[Exercise details]: Below are some records; quote exactly the lines from the one that contains "Communication (44, 2333)" through the one that contains "Le soutien scolaire. (122, 1119)", inclusive, and no others.

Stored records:
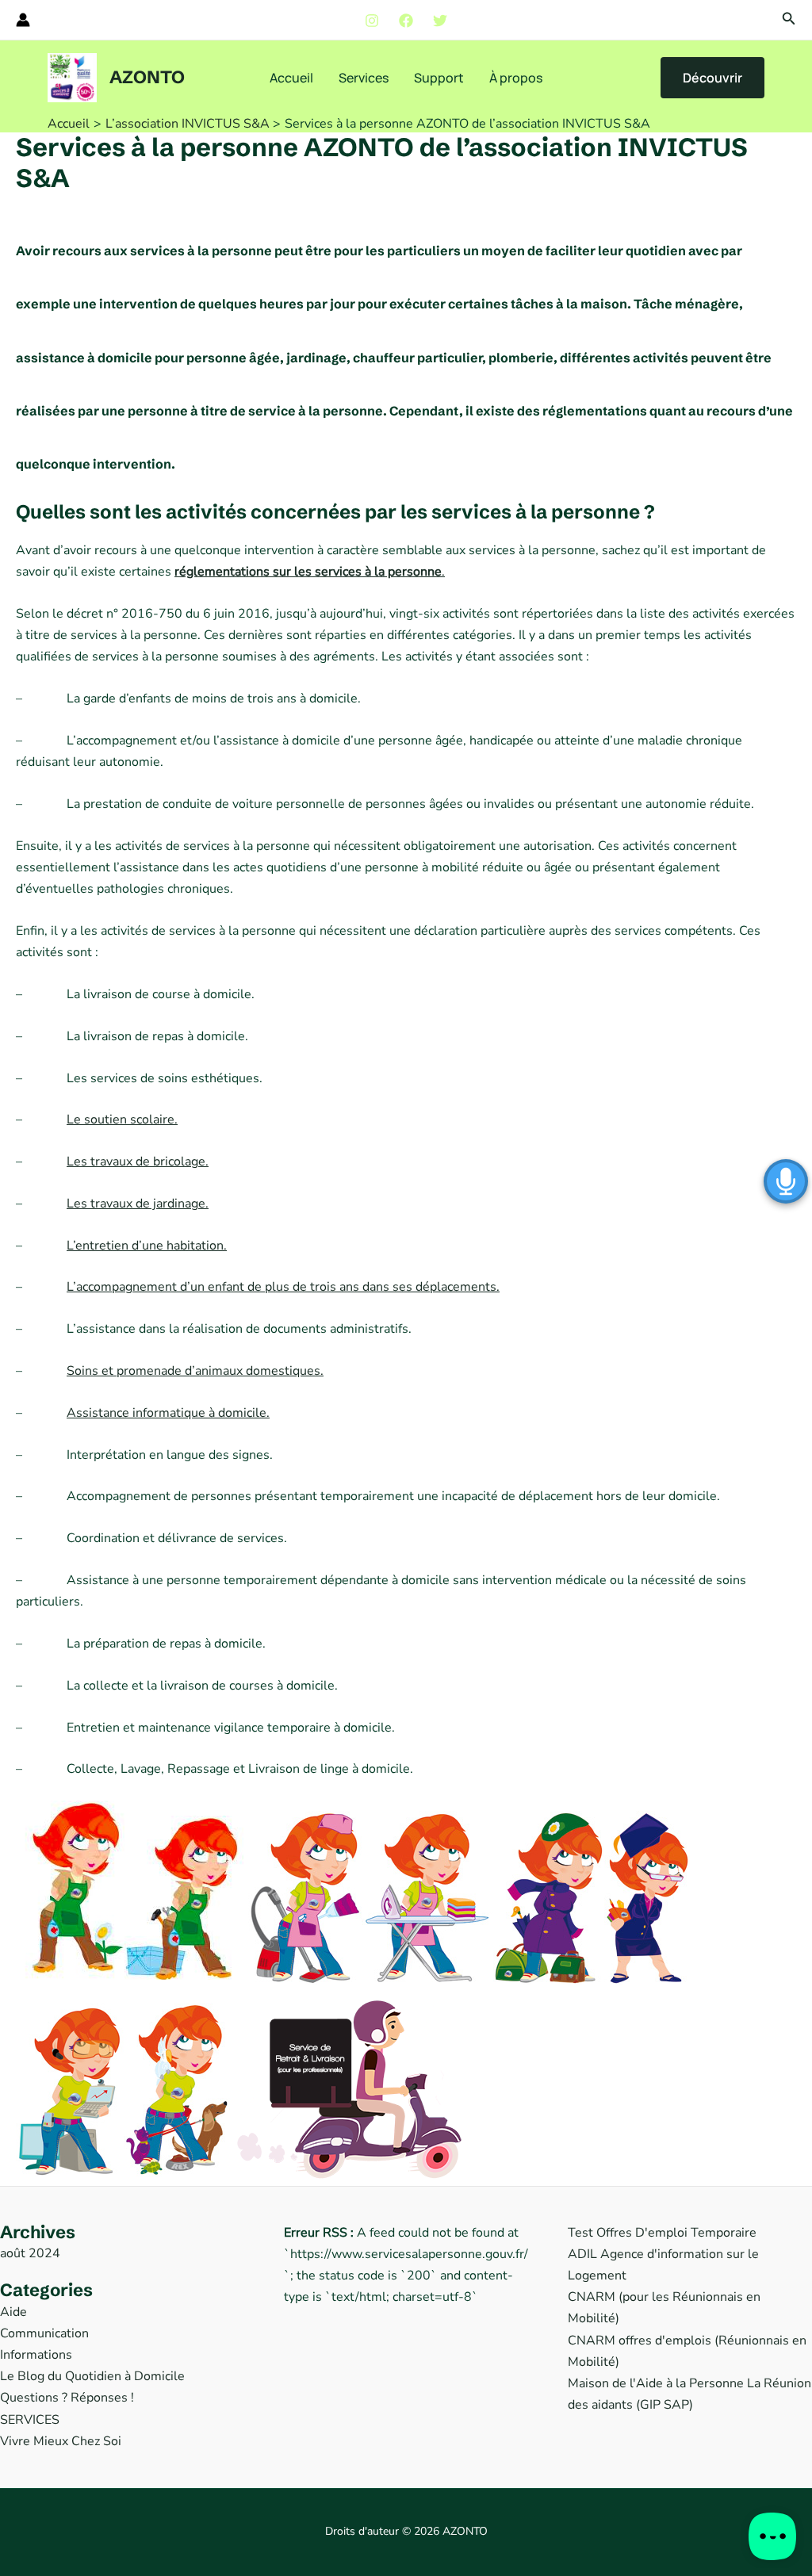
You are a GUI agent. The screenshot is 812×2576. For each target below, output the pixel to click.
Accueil (291, 77)
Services (364, 77)
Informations (36, 2355)
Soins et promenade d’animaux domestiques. (195, 1371)
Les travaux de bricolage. (138, 1161)
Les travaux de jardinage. (138, 1203)
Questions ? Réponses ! (67, 2397)
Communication (44, 2333)
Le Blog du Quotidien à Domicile (92, 2376)
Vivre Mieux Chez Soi (60, 2441)
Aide (13, 2312)
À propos (515, 77)
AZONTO (147, 77)
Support (439, 77)
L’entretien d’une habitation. (147, 1245)
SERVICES (29, 2420)
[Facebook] (406, 20)
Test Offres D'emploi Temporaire (662, 2232)
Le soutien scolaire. (122, 1119)
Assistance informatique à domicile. (168, 1413)
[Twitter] (440, 20)
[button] (789, 19)
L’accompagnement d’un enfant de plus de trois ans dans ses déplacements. (283, 1287)
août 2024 (30, 2253)
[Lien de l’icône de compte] (23, 20)
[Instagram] (372, 20)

[Response]:
Communication (44, 2333)
Le Blog du Quotidien à Domicile (92, 2376)
Vivre Mieux Chez Soi (60, 2441)
Aide (13, 2312)
À propos (515, 77)
AZONTO (147, 77)
Support (439, 77)
L’entretien d’une habitation. (147, 1245)
SERVICES (29, 2420)
[Facebook] (406, 20)
Test Offres D'emploi Temporaire (662, 2232)
Le soutien scolaire. (122, 1119)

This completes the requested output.